RIGGED? It might be more accurate to say that today's elections in Chechnya are trussed.

The Kremlin is pushing ahead with a vote for president of that ripsawed republic - having forced out the only credible opposition candidates, having decided to turn over the ballot boxes to the forces of the presumptive favorite for a day before they're counted, and having, just to be on the safe side, also given Russian soldiers stationed there the right to vote alongside Chechen civilians.

There's a time-honored Russian tradition at work here. The government presents an outrageous falsehood as truth, so outrageous that even the government doesn't expect the public to swallow it; the public must, however, pretend to believe it. And thus ordinary Chechens must hail the dawn of normal life and the introduction of popular democracy and the beginning of fruitful relations with Moscow as if they thought all those things were actually about to happen, though Russians and Chechens alike know perfectly well that they won't.

Chechens who cling too publicly to another sort of truth understand that that is likely to end with the most unpleasant consequences.

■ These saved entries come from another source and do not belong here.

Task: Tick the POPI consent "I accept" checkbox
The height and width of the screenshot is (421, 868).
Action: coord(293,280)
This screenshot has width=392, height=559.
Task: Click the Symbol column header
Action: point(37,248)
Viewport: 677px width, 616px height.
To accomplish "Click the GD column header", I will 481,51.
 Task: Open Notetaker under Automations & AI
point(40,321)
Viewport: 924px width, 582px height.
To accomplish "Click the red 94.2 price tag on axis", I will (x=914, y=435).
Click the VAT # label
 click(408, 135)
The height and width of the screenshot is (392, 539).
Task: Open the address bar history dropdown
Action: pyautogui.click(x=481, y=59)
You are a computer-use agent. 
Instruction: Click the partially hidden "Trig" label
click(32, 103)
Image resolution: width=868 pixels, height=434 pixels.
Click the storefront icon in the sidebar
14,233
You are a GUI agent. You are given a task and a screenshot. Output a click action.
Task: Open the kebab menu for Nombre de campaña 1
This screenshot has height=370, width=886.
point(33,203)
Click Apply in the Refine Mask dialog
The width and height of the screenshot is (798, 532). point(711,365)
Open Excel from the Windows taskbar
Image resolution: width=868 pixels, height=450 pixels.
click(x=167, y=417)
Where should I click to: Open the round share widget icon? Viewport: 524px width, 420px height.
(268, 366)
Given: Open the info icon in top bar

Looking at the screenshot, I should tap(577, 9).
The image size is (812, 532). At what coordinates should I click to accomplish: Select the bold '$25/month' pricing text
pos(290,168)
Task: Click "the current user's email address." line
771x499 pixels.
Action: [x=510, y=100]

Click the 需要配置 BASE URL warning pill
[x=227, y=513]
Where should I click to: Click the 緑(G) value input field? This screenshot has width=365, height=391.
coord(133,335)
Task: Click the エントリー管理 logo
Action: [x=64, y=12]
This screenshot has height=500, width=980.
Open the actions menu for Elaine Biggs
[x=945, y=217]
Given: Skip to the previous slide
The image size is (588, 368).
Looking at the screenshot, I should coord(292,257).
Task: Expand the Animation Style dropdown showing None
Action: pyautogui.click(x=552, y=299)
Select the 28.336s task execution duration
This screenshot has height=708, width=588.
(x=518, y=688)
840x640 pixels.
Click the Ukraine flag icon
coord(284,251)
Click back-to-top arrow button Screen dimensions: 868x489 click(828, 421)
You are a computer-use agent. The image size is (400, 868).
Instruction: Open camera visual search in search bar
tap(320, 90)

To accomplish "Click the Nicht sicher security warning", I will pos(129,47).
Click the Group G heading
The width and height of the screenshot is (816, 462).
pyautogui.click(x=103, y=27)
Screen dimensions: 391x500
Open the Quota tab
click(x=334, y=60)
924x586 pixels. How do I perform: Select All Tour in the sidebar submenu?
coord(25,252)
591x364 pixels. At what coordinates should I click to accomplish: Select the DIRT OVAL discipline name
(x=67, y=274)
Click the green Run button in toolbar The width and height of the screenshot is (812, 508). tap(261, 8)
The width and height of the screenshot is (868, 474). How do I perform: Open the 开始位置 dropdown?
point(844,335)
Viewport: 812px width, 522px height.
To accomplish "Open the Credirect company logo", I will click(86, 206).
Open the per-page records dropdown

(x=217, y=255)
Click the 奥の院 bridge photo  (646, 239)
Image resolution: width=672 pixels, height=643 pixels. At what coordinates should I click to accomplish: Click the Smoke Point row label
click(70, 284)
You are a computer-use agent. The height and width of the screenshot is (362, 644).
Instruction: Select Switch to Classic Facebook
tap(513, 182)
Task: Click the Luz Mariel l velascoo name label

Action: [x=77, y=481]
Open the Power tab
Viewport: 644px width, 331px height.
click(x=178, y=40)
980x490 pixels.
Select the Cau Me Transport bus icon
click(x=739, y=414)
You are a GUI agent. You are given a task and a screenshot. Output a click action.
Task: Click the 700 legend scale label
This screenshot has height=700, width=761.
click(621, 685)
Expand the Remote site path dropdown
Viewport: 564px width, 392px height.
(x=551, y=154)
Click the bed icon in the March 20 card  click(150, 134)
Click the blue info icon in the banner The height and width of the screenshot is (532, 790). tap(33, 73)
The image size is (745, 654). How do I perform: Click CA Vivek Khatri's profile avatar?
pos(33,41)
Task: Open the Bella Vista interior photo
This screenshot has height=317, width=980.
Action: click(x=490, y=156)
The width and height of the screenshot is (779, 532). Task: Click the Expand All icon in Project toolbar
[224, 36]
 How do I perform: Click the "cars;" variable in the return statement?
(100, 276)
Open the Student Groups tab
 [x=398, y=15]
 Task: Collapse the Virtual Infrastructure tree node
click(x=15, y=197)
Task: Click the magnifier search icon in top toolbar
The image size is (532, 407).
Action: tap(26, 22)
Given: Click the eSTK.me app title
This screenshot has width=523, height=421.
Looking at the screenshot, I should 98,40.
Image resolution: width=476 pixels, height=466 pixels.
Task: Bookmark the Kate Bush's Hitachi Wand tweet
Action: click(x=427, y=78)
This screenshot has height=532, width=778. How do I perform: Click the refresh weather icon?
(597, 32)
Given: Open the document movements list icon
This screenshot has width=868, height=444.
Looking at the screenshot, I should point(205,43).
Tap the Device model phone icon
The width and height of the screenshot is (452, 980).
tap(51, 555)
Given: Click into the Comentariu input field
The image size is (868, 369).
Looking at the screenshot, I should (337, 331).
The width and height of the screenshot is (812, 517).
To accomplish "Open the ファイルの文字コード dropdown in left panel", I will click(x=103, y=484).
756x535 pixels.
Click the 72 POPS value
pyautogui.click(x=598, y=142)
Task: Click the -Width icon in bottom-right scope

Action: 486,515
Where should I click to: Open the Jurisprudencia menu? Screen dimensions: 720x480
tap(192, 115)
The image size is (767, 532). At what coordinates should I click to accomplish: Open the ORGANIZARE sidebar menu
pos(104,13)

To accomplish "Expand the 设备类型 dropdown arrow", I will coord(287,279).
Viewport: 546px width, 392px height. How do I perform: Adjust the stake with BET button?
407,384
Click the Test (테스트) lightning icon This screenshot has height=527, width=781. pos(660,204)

Why does Moscow persist in such a farce? Simple: It demonstrates power. If the Kremlin can say, "Akhmad Kadyrov is the freely elected president of Chechnya," and no one dares challenge that assertion, that shows just how powerful the Russian authorities are - precisely because it's not true. Only weak and equivocating governments resort to honesty.

Human rights organizations have established a clear record of Russian atrocities in Chechnya (and Chechen atrocities, too). The Russian response has been to keep human rights advocates out of the entire northern Caucasus. It's not subtle. It's not supposed to be.

Once, long ago, Chechnya was a hot crisis, but now it's one of those interminable, insoluble problems that fester forever, like Northern Ireland - except that nobody wastes time with kneecappings in Chechnya. It's a place where organized crime, national aspirations, military profiteering, Muslim jihadism, pillage, oil piracy and blockheaded generals all coexist, more or less uneasily. The Kremlin would love to install Mr. Kadyrov as president, declare victory and bring the troops home. The problem is that if it did all that, ordinary Chechens would be freed of the obligation to pretend. Then things could get really nasty. Expect more festering.